## PROBLEM STATEMENT
Rewrite the part of the rows that opens with the line containing "You are a computer-use" and continues through the end of the rows as a JSON list of strings, one string per line, with blank lines omitted. Leave the pictures out of the answer.

/---

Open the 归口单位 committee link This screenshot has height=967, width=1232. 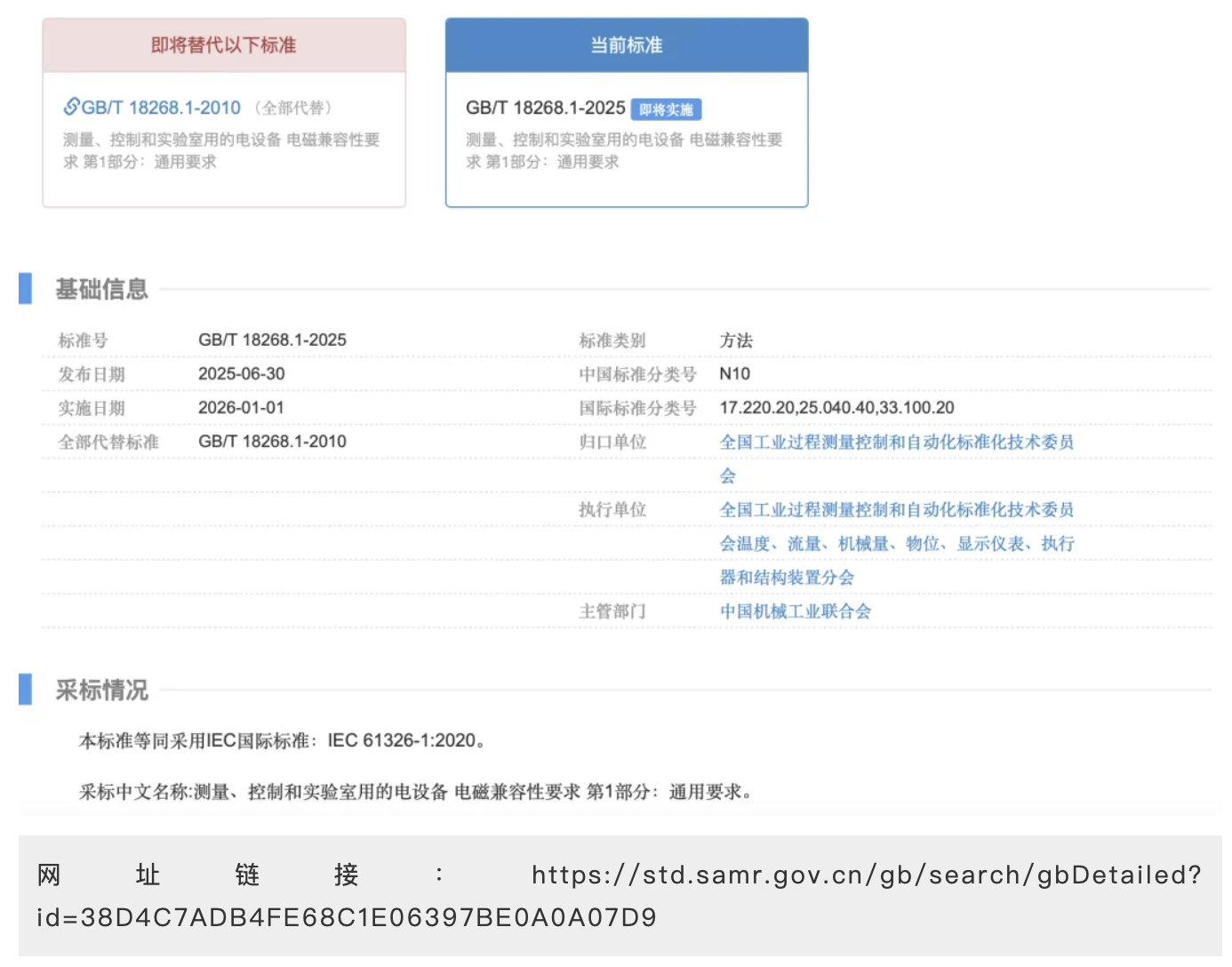(897, 442)
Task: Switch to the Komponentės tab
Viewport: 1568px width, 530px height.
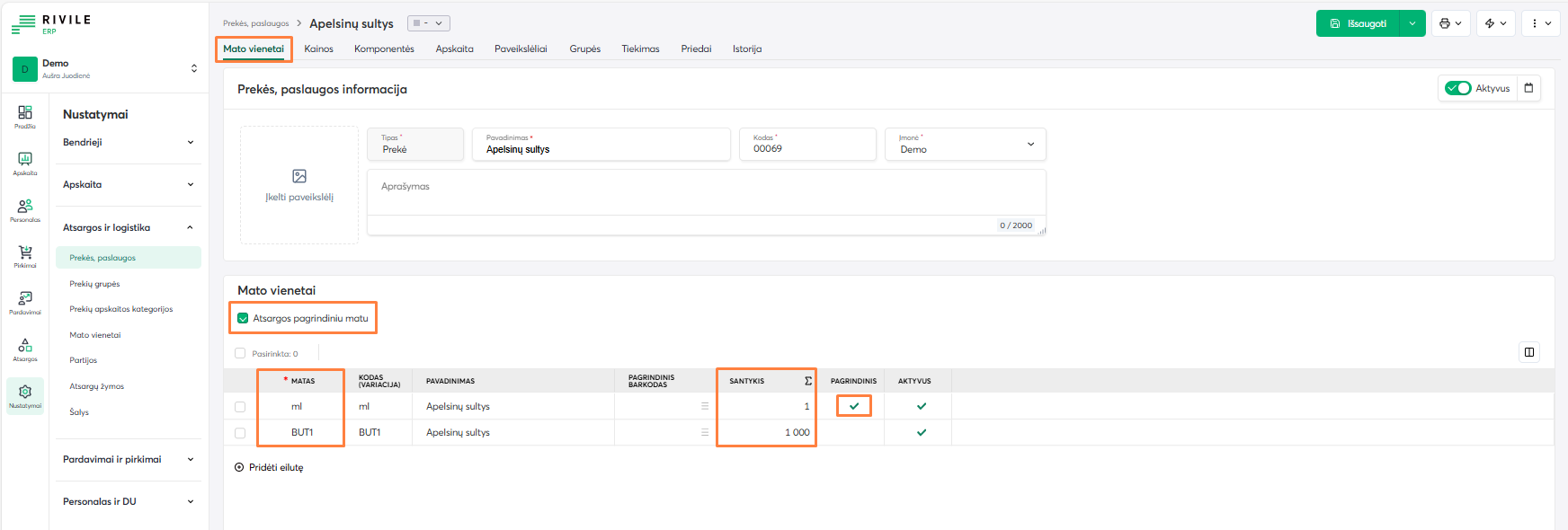Action: [x=384, y=49]
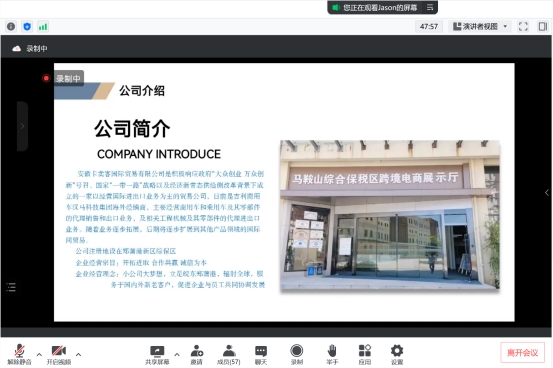Screen dimensions: 553x368
Task: Expand video options arrow beside camera
Action: tap(78, 355)
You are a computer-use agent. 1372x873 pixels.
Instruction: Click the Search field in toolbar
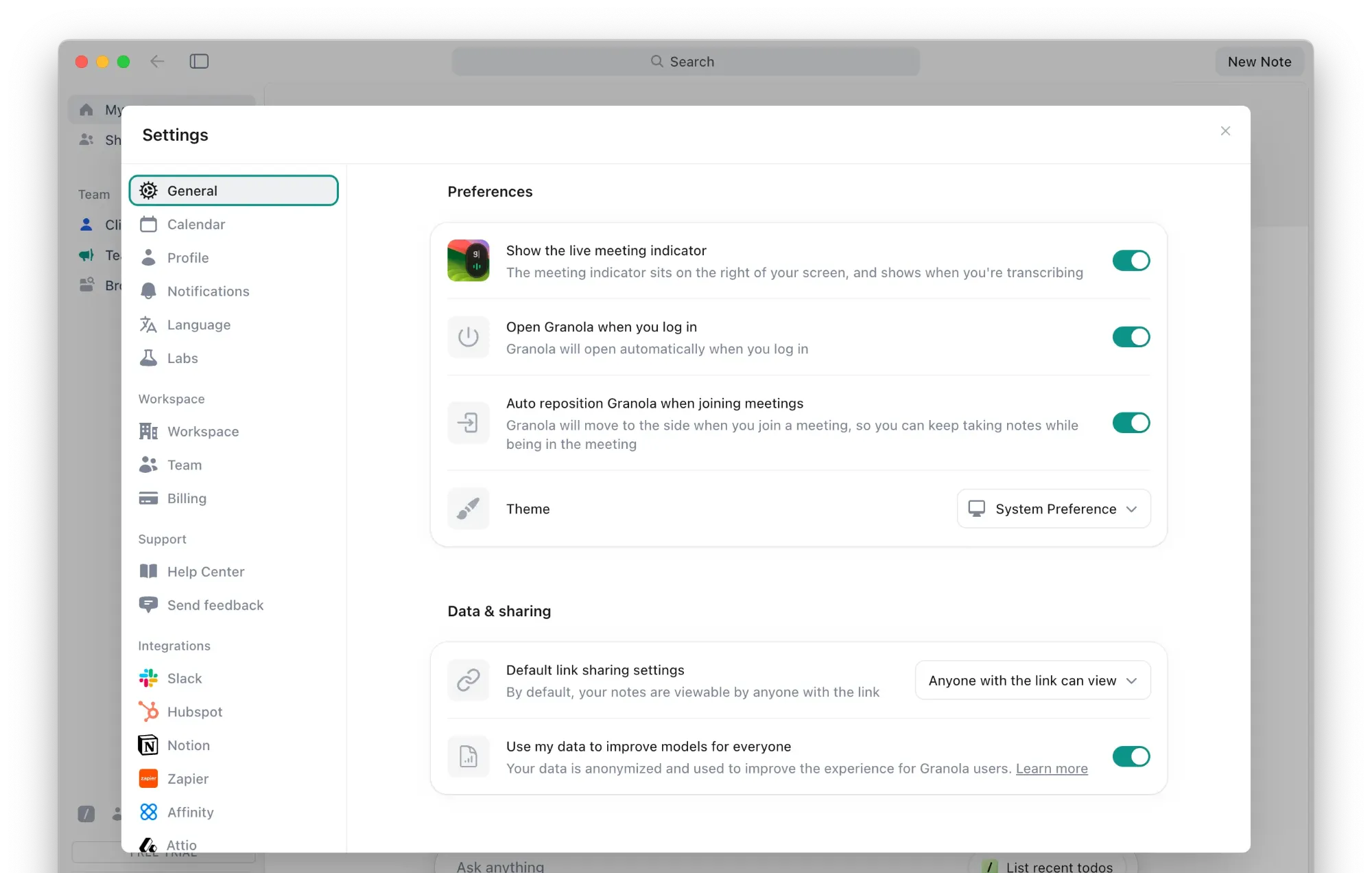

\---

## RESPONSE TO THE TASK
[
  "You are a computer-use agent. 1372x873 pixels.",
  "Instruction: Click the Search field in toolbar"
]